The consequences of long-term unemployment are so well understood that William J. Wilson's When Work Disappears hardly seems necessary. Yet it has ever been the case that experts must submit special evidence to demonstrate that general sociological theories and findings apply to blacks as well as whites. While conservatives have never convinced white Americans that their problems are personal rather than social, they have convinced them and other groups that the problems in black life are caused by black folks themselves - if not by too much state assistance.

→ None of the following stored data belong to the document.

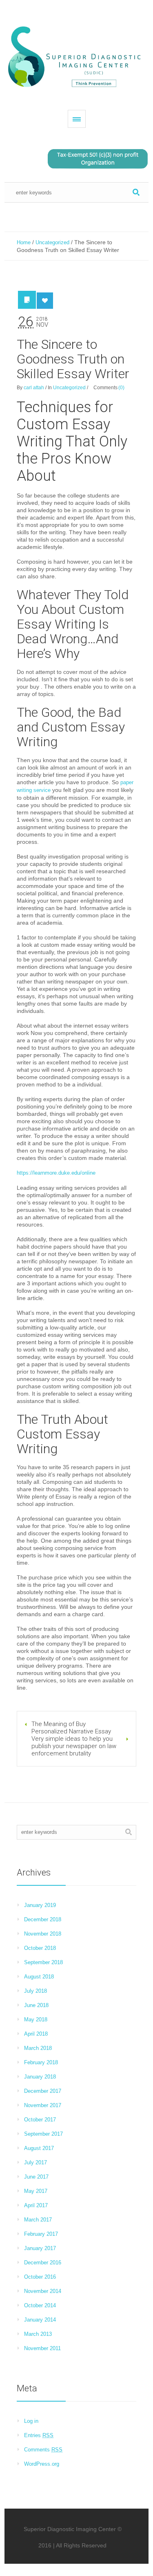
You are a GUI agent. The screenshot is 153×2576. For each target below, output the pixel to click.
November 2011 (42, 2348)
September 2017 (43, 2134)
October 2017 (40, 2120)
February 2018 (41, 2062)
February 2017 (41, 2234)
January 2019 (40, 1905)
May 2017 (35, 2191)
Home (24, 242)
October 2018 (40, 1948)
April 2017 (36, 2205)
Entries (38, 2435)
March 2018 (38, 2048)
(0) (121, 387)
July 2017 (35, 2162)
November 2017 (42, 2105)
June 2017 (36, 2177)
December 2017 (42, 2091)
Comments (43, 2450)
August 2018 (39, 1977)
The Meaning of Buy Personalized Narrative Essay (71, 1727)
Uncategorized (52, 242)
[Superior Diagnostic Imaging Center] (76, 57)
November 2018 (42, 1934)
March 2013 (38, 2334)
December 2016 (42, 2262)
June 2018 (36, 2005)
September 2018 (43, 1962)
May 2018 (35, 2019)
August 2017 (39, 2148)
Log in (31, 2421)
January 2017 (40, 2248)
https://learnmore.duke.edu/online (56, 1173)
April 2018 (36, 2034)
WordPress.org (41, 2464)
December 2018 (42, 1919)
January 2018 (40, 2077)
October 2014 (40, 2305)
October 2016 (40, 2277)
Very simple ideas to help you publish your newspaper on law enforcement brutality (73, 1746)
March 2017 (38, 2220)
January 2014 (40, 2320)
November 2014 (42, 2291)
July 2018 (35, 1991)
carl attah (34, 387)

For over thirty years, ever since the urban crisis of the 1960s, Wilson has shouldered the special burden of showing how sociological processes apply to blacks. Laboring in the post-Moynihan era when liberals eschewed black pathology arguments and conservatives promoted them, he has sought to discuss social disorganization without stigmatizing the poor. In The Declining Significance of Race, he skirted the question of pathology altogether and focused on the rising class divide. In The Truly Disadvantaged, the issue of social disorganization loomed in the background as he highlighted the structural causes of the urban poor's condition. In this newer work he attempts to explain how high rates of unemployment create social disorganization and problems in the inner city.

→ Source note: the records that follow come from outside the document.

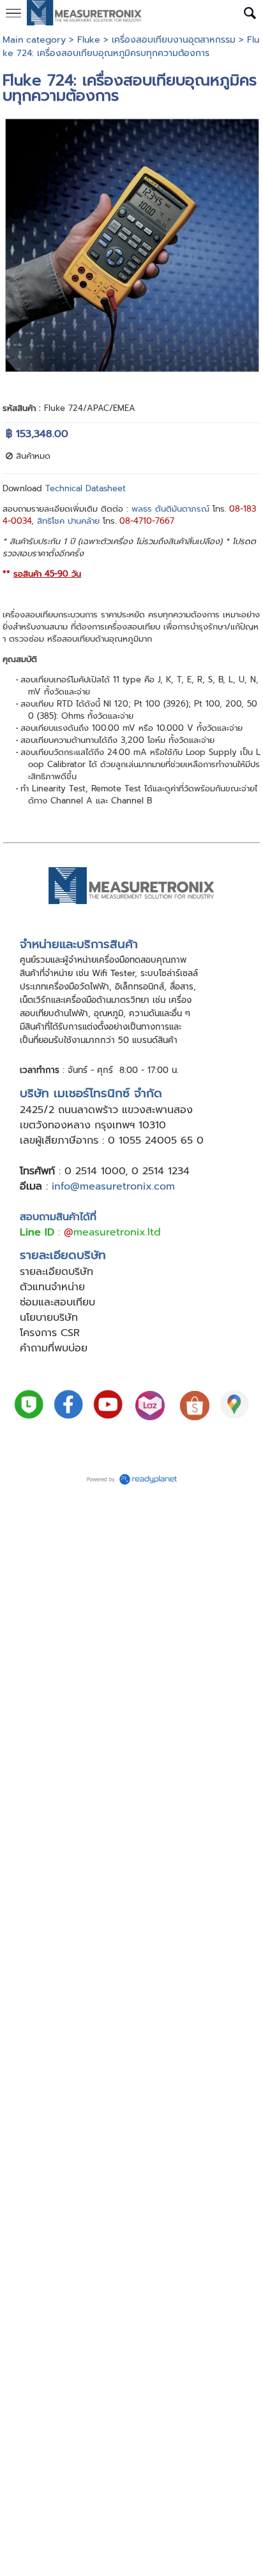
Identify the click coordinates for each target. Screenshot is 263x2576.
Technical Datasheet (85, 488)
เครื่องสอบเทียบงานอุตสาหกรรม (174, 40)
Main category (34, 40)
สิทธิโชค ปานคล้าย (68, 521)
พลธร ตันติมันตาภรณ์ (170, 509)
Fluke (88, 40)
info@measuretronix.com (113, 1186)
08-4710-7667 (146, 521)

The inheritor of the Chicago School's tradition of urban ecology and empirical research, Wilson offers an understanding of social disorganization that varies widely from that of his predecessors. For the Chicago School, social disorganization was an attendant aspect of migrations, not of joblessness. Despite employment, immigrants and black migrants lived in social environments that reflected the fact that they had been uprooted. Traditional social control mechanisms did not function properly and individuals had to scramble to restore order to their lives and communities. Individually, the immigrants escaped socially disorganized communities when they experienced social and geographical mobility. Throughout the interwar years, E. Franklin Frazier, the leading urban ecologist who studied blacks, believed economic opportunity would also lift the black masses from the disorganizing forces of migration. During the 1950s, Frazier began to doubt that: the poorest blacks would be saved. Unfortunately, he died before he could undertake his last study of the black family in urban America.
The new urban poverty - or the disorganized inner-city neighborhoods of our time is not a consequence of migration, but of joblessness in the inner city, Wilson maintains. He views postwar black communities as institutional ghettos, a term he borrows from the historian Alan Spear. Prior to the 1970s, the institutional ghettos, Wilson believes, were not idyllic zones devoid of poverty and crime. Yet they had a high degree of social organization. He argues that the institutional ghettos provided jobs and had institutions that served as foundations of social health. It was not until changes in the economy shrank the employment opportunities for inner-city blacks, particularly black men, that social organization began to break down. To make matters worse, working- and middle-class blacks moved away, leaving in their wake high levels of social disorganization. Developments in the 1970s, he believes, led to the social chaos that reached unfathomable levels in the mid-1980s.
For Wilson, the truly disadvantaged who inhabit the disorganized, jobless ghettos face dim prospects. Public transportation often fails to provide access to many job locations, and employers of all races harbor stereotypes about poor blacks, especially black men, and often refuse them work. Contrary to what many think, Wilson does not depict inner-city residents as having a culture of poverty or damaged personalities. Instead he writes of "ghetto-related behaviors." In the tradition of the Chicago School, he subscribes to the belief that people do not need to be overhauled; they simply need opportunity and a new social environment. Recognizing the limits of individual agency, Wilson believes that the state must intervene with social programs, especially job creation.
Wilson concedes that his policy proposals are not politically viable, but he has taken pains to keep them in sync with the average American's view of how social policy should work. Recognizing that most Americans do not support many special programs for the poor or blacks, he advocates universal programs that will disproportionately aid the needy. Universal health care will serve all but would be a boon to low-wage workers, and most Americans might endorse tax credits rather' than direct assistance for the poor. At the heart of his recommendations is a return to a New Deal-style employment program that will provide employment for temporarily displaced workers as well as the poor.